Records supplied |
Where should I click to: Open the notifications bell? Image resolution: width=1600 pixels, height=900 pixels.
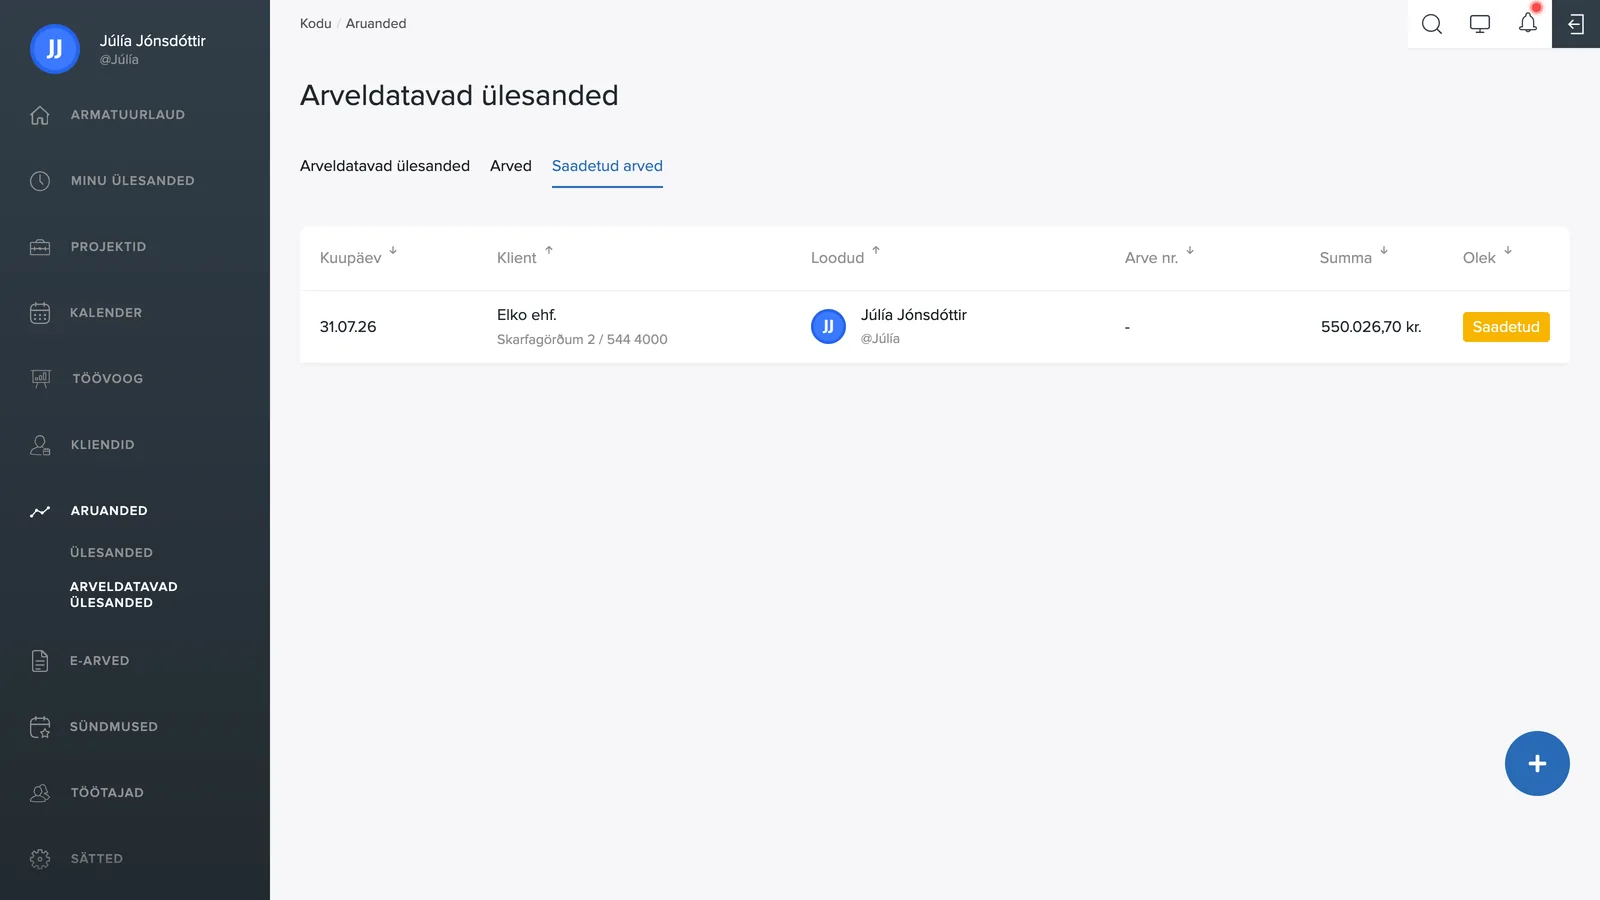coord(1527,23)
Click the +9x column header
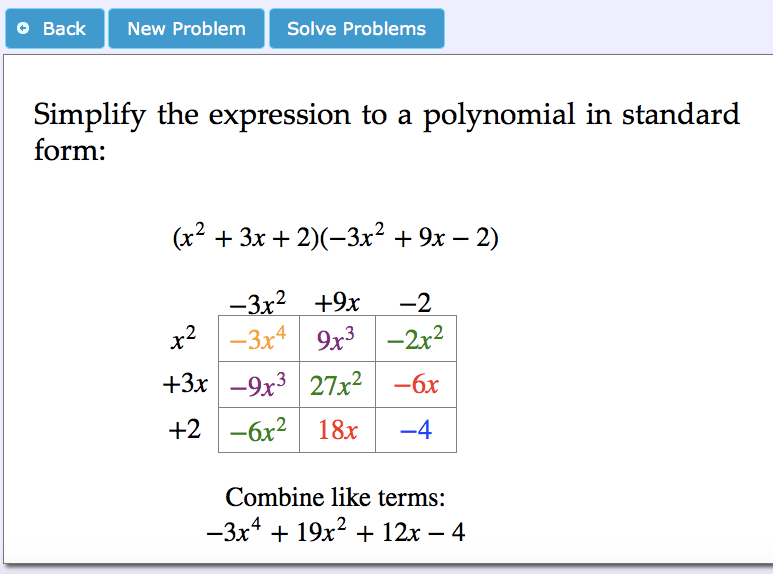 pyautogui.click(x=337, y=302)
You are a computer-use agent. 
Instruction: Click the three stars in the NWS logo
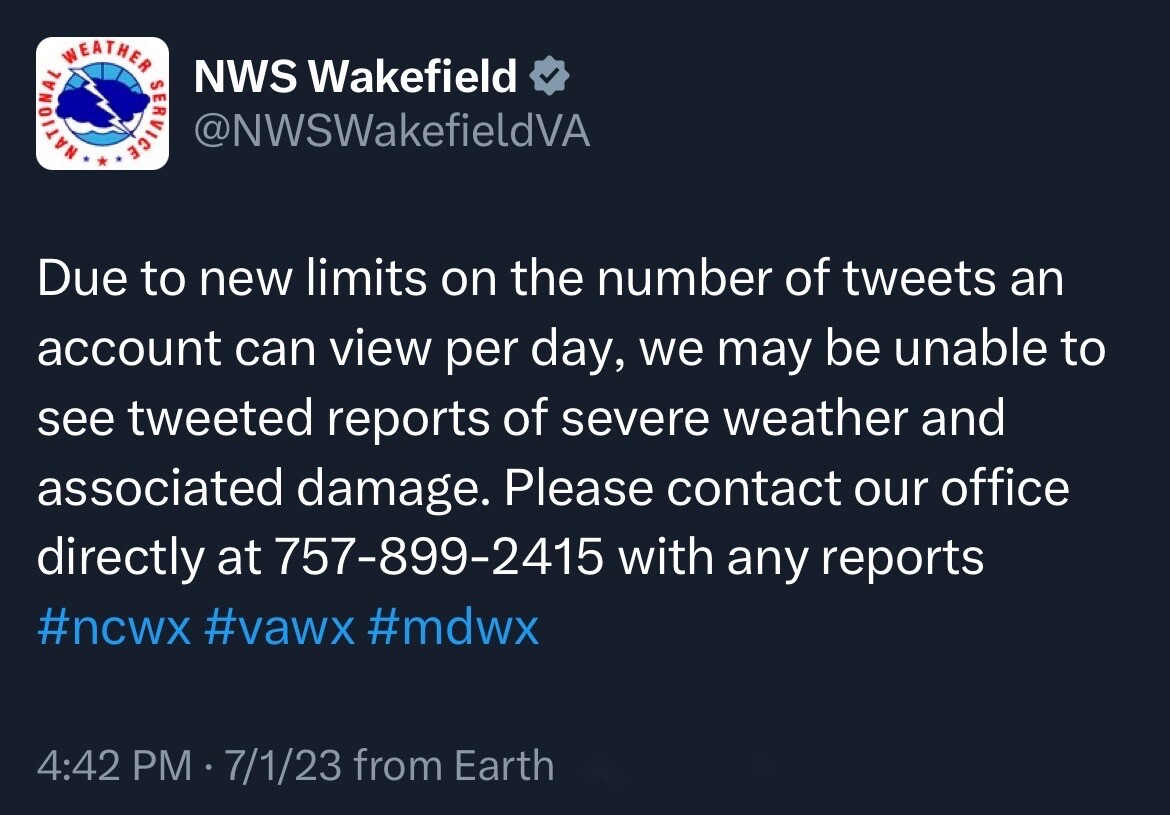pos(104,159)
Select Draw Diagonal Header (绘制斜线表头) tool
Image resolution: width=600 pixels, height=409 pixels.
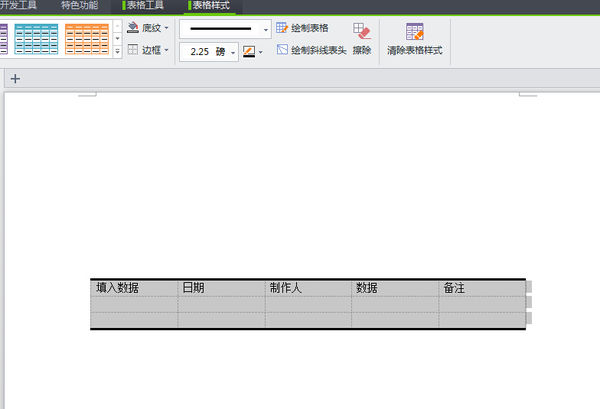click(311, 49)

--

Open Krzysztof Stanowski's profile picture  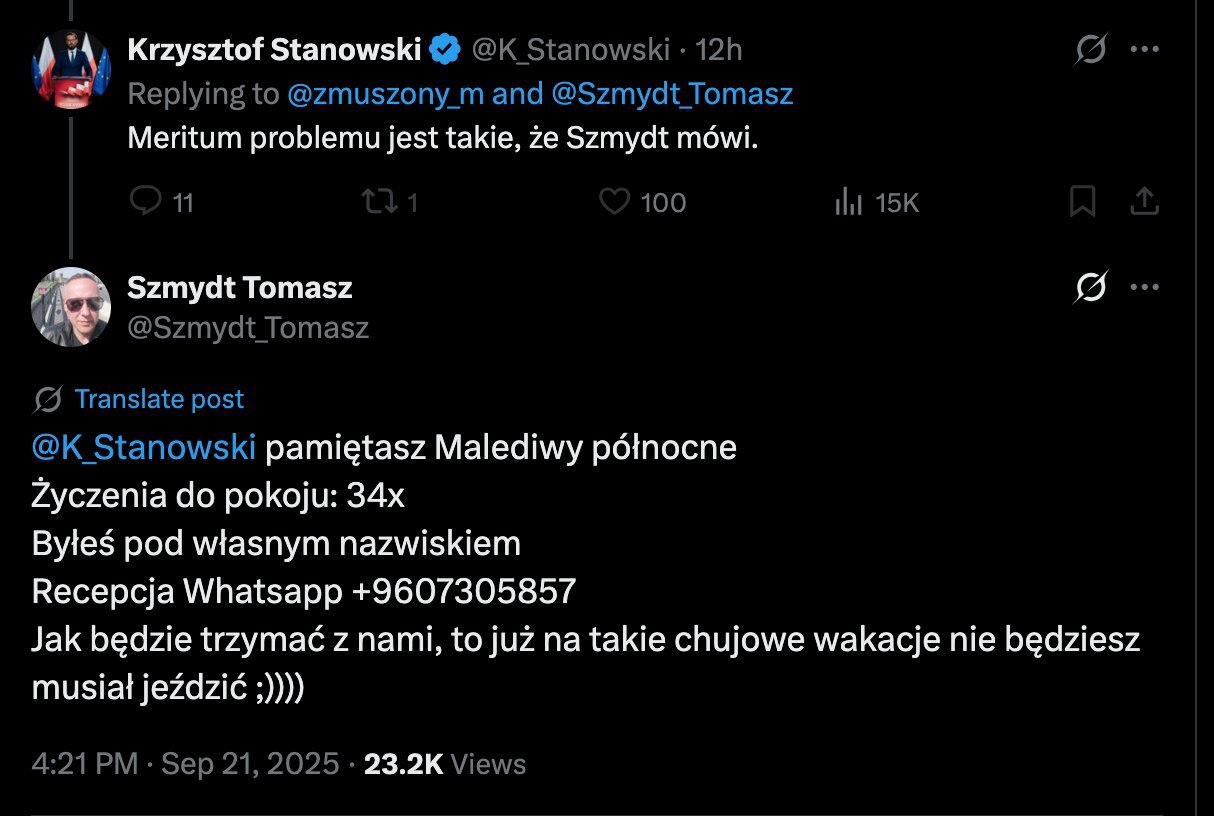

...

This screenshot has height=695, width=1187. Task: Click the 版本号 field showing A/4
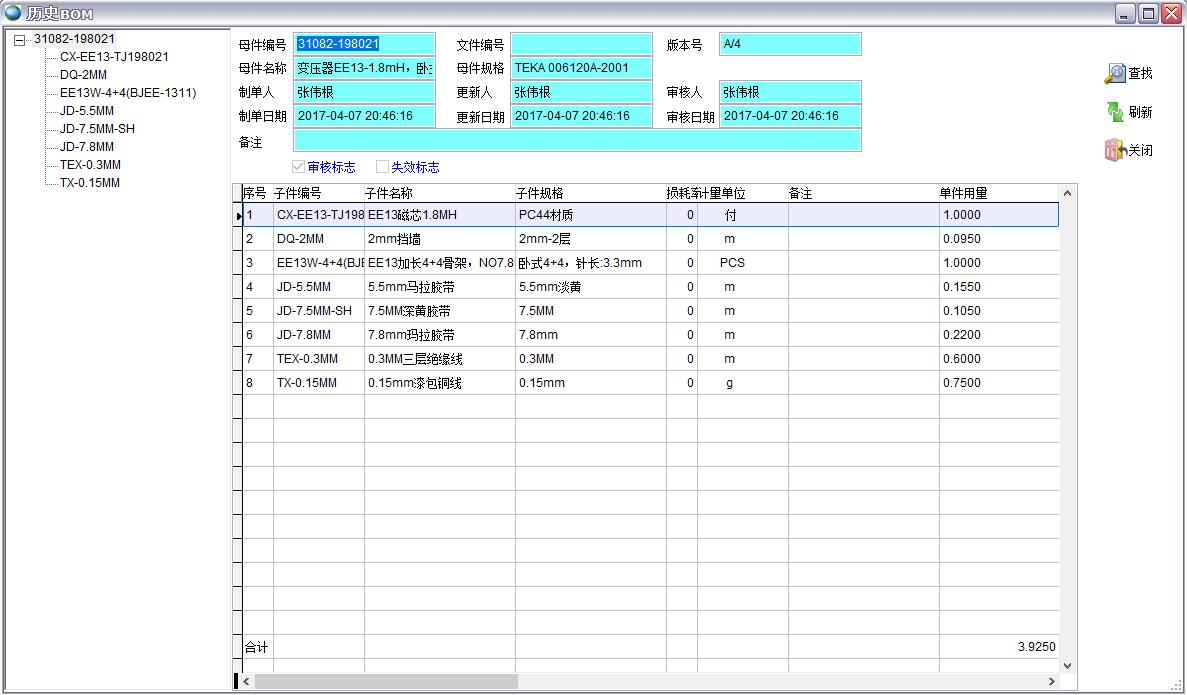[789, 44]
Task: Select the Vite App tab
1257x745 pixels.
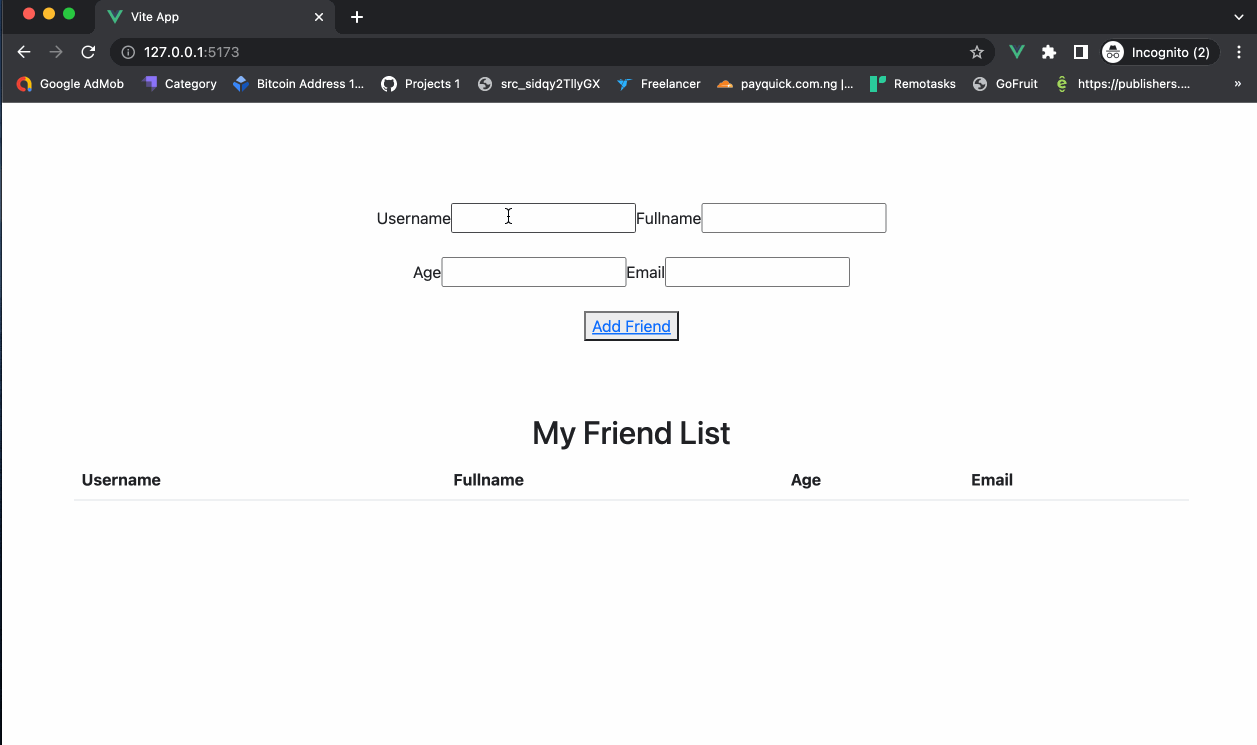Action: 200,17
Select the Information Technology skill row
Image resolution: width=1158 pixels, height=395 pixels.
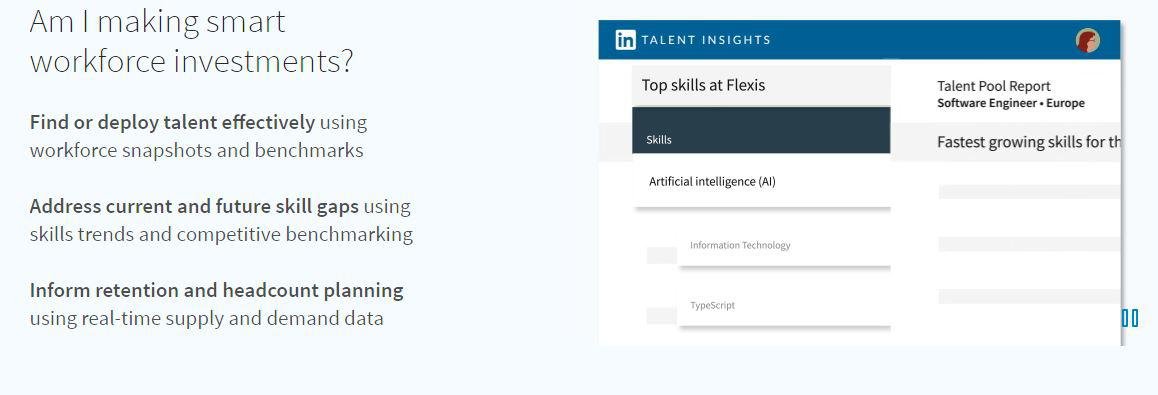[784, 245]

Task item | With the pictures left out, write out exactly the lines above from the one containing "Where should I" through the one containing "Select Draw Diagonal Header (绘制斜线表头) tool".

Response area |
Where should I click to: Open the notifications bell? Image resolution: width=1600 pixels, height=900 pixels.
coord(1527,23)
Click the +9x column header
 pyautogui.click(x=337, y=302)
You are a computer-use agent. 
Instruction: Click the three stars in the NWS logo
pos(104,159)
Select Draw Diagonal Header (绘制斜线表头) tool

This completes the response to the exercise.